One of our hypotheses was that heuristics could be used in this ambiguous context. Indeed, these simple decision rules could alleviate the cognitive load of each decision. Note that although humans can estimate probabilities, they often rely on heuristics to increase the speed of the decision or to avoid the cognitive cost/challenge [44]. In our study, capuchins and bonobos clearly used a simple strategy based solely on the number of large visible rewards. Capuchins gambled in 52% of the trials if at least one large reward was visible. This is reminiscent of the Maximax heuristic reported in a previous study testing decision under risk [32]. Similarly, bonobos used a simple decision rule and mostly gambled in lotteries with at least two large visible rewards. They may therefore have used the number of large visible rewards as a proxy to evaluate the odds, which is a heuristic in itself. We know that these species (like all the non-human primate species tested so far) can easily discriminate between different food quantities [4547]. Focusing on the size and number of large crackers thus appears a good way to make a rapid decision. A focus on reward magnitude has also been shown to impact decision under risk in humans and non-human primates [48]. In a recent study, Farashahi et al. [49] showed that in an uncertain environment, decisions were more likely to follow an additive model of choice rather than a multiplicative one. When individuals have no exact information about odds, they first compare what they already possess and what they may obtain, then evaluate reward probabilities separately and make their choice based on a combination of these two pieces of information. The heuristic detected in capuchins and bonobos is mostly based on the number of large visible rewards and could correspond to a model of this type.
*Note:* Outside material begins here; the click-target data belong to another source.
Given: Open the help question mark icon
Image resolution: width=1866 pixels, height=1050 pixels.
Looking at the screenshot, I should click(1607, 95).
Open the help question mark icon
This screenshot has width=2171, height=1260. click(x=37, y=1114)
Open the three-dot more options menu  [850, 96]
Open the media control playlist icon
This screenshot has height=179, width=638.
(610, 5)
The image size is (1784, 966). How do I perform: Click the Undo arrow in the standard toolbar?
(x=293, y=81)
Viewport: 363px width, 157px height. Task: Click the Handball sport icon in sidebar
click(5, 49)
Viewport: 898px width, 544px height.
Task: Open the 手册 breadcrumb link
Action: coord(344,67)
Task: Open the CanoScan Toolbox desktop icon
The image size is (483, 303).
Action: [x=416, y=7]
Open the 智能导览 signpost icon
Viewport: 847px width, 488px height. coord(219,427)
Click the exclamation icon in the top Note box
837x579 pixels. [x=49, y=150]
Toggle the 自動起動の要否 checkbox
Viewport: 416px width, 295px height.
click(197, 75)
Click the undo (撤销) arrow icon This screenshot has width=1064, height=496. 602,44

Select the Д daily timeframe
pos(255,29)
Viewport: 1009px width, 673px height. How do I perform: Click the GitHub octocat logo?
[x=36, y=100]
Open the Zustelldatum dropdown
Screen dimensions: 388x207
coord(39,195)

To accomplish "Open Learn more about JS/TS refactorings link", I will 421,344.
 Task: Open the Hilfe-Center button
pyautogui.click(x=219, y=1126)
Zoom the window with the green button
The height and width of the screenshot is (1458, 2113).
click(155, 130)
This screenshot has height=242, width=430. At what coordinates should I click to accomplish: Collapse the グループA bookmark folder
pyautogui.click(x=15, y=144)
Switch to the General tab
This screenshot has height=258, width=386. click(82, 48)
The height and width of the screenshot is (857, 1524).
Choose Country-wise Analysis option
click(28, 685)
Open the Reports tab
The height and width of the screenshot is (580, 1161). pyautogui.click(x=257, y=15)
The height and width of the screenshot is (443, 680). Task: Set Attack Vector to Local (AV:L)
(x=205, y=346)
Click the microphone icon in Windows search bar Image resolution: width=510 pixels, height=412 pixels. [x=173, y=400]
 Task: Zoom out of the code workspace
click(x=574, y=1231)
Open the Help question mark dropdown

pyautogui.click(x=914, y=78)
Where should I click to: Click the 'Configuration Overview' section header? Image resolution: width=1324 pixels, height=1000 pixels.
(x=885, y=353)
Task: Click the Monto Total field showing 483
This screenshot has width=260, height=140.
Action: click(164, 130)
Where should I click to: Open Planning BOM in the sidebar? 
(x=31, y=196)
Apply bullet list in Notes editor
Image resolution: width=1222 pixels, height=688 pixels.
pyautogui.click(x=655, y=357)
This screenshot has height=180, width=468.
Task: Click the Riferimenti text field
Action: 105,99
Other species seem to understand that some information was missing and that the covers hid some rewards. Tonkean macaques might belong to this category, although the effect of the level of information was only detected in lotteries with 2 LRv and only when the previous outcome had been large or medium sized (figure 5, node 8), a result which we cannot explain. If Tonkean macaques had indeed considered that covers always hid large rewards in predictably advantageous lotteries, we would not have expected an effect of outcome. In addition, we would have expected to detect an effect of covers in other lotteries (0 LRV and 1 LRv lotteries), which was not observed. Thus, the evidence concerning the expectations of Tonkean macaques is inconclusive. Gorillas may also belong to the group of species understanding that some information was missing. They generally were very likely to gamble as soon as 1 LR was visible. We could therefore only detect an effect of the level of information in lotteries with no LRv, where they gambled as if they expected potential large rewards whatever the type of lotteries (ambiguous or predictably disadvantageous, figure 4, nodes 3 versus node 4). This response may be due to some attraction to ambiguity, but given that we did not detect it elsewhere, we cannot affirm this. Given that their expectations were not necessarily correct (they gambled similarly in node 3 in ambiguous lotteries, which could indeed yield a reward, and in predictably disadvantageous ones, which could not), they seem to have failed to grasp the ‘predictable’ component of the task.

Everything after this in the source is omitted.